If there is mold in a wooden cellar
If the basement smells of dampness and mold has appeared on the shelves, shelves and drawers, emergency measures should be taken.
How to remove dampness and fungus from wood:
- We take out all the structures.
- We treat the walls and ceiling with a solution of soap and soda with water.
- Then we dry the room. What to do next? After which it is necessary to carry out disinfection. Lime and clay in equal quantities are dissolved in 10 liters of water, 100 g of copper sulfate is added and the shelves and drawers are treated. The floor can also be treated this way, even if it is earthen.
Then the cellar is dried. To speed up the process, install a heat gun or electric heaters in the room.
If the area is very humid, drying may take a long time. Therefore, the cellar should be ventilated daily.
You can treat wooden surfaces in the following ways:
- Take one of these products: sodium fluoride, zinc chlorine, ammonium or sodium fluoride in a volume of 30 g. The substance is diluted in hot water and all wooden structures are treated.
- How to make the paste: you will need 135 g of clay, a glass of water and 150 g of sodium fluoride. First, the chemical is added to the water, and then the clay is poured. You should get a homogeneous creamy mixture. All wooden racks, walls and drawers are treated with this composition.
Such methods will protect wooden structures from moisture and mold.
Blitz for the fastest
Briefly all methods of dealing with dampness in the basement:
- We carry out external waterproofing work (storm drainage, coating of external walls with bitumen, arrangement of blind areas)
- We remove mold.
- We carry out repair work to eliminate cracks.

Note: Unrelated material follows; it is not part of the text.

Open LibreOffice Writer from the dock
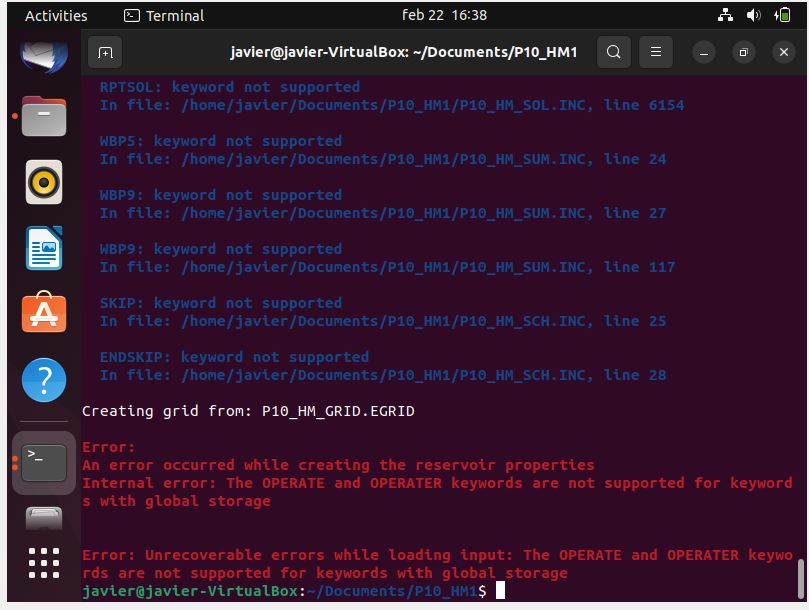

- We are making new waterproofing.
- Setting up ventilation.
Having done all of the above, you can be sure that your home will be insured against the occurrence of such an extremely undesirable phenomenon as dampness and mold, which can affect not only the basement, but also living quarters.
Questions and answers
Let's answer a few typical questions cellar owners ask.
What humidity should be in the cellar?
If you're storing canned food in it, the answer is simple: less is more. But when storing vegetables, the optimal range is 80-95%: they should not only not become moldy, but also dry out.
What temperature should the cellar be in summer?
No higher than 12 degrees. If on hot days the thermometer creeps up from this mark, it makes sense to take care of the thermal insulation of the upper part of the room.
What should be the temperature in the cellar in winter?
Steadily above zero. The reason is obvious: jars of home canning can burst with ice, and crystallization of water in fresh vegetables, to put it mildly, will not improve their taste.
Optimal storage conditions for some fruits and vegetables.
How deep should the cellar be?
Ideally, its ceiling should be below the freezing level. With proper thermal insulation of the entrance, the temperature in it will always be equal to the ground temperature, and the problem of condensation simply will not arise.
Drying the cellar with a candle
If you don't want to bother with a Dutch oven, there is an easier way to keep your cellar dry and free of moisture. For this you will need a very ordinary candle.
The candle must be placed under the exhaust pipe.
A lit candle placed under the exhaust duct will increase air draft and also help get rid of dampness. Drying the cellar with a candle will take much longer than with a brazier, but if you have nowhere to rush, then you can use this method without any problems.
Ventilation
Sometimes, when determining why it is damp in the basement, you may not understand for a long time, as a result of which moisture penetrates into the room. Let's figure out how to get rid of dampness in the basement due to poor ventilation. After all, this can also lead to bad consequences.
Internal ventilation required:
- It should have a supply and exhaust system. The simplest scheme: two pipes, one of which comes almost from the basement floor, going outside under the ceiling, and the second is located directly under the ceiling and also leads outside.
- All of the outer parts of these pipes must be reliably protected from the possibility of rain and melt water.